I got pulled to the eating disorder unit.

I don’t even have that much to say about it. But apparently it affected me.

They were all so thin. Much thinner than I am (or so I tell myself). A couple had had seizures from electrolyte imbalances. Many were committed.

Part of my job was “Eating Disorder Observation.” All eating disorder patients are automatically required to be on “standard” observation…which means that they must spend all of their waking time in the unit dayroom (or in groups when those are occurring).  After reaching a certain behavior level they may be considered for a different observation (meals + 2 hours or meals + 1 hour). A nursing assistant is required to be in the dayroom with them at all times–to “redirect.” Basically make sure they sit down at all times (and tell them to sit if they attempt to stand, walk, stretch, etc), don’t talk about food or weight, don’t jiggle their legs, sit on prescribed cushions/recliners if they have them.

I got to be that NA for a while. Oh joy. How can I stop them from jiggling their legs when I never stop it myself? How can I force them to sit down if I can’t do it myself?
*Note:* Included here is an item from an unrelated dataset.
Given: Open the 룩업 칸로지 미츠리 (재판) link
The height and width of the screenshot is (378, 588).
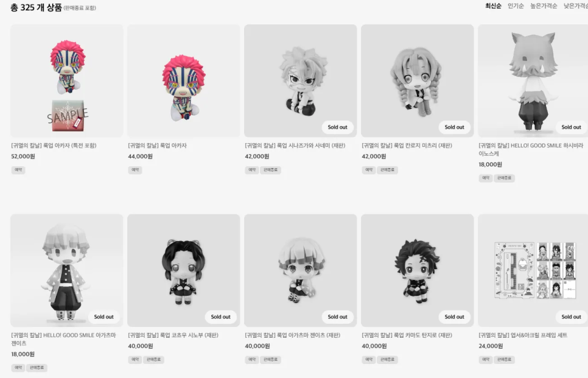Looking at the screenshot, I should pos(407,145).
But first let me say that on my unit, although it is a psych unit we also have very medically sick people, and I spend most of my shift in constant motion. So being pulled after 4 hours of that was a cataclysmic change. I sat on a 1:1 and read my book for a while, then sat on observation. And after 10 minutes or so I found myself reading the bulletin boards, wandering the halls within eyesight of the dayroom, looking at the whiteboard, re-reading all the bulletin boards, and generally just standing/pacing the whole time. damn. So I sat back down. And 5 minutes later was back at it. Even after all the patients had gone to bed I stood while I talked with the other NAs. One even told me to “sit down, relax a bit!” Was it that obvious?

I didn’t think it affected me. And while I was working it didn’t really sink it because my head was in “work” mode. I work from my doctor brain.

And then I left work. And immediately I was analyzing all the foods in my fridge. Why do I enjoy eating greek yogurt? It has so much fat and protein. And the peanut butter and nutella in my cupboard….It doesn’t matter that I don’t touch the jars, just the fact that I have such foods is a disgrace.

And it gave me a chance to tell myself that I don’t really have a problem. I’m not thin enough to be committed. It doesn’t matter that I’ve lost x lbs in the past year. It doesn’t matter that I have an actual-active-diagnosis of anorexia. My blood labs are always fine, I won’t have a seizure. Look at me, in grad school and working a full-time job, if I were really sick I wouldn’t be able to do that.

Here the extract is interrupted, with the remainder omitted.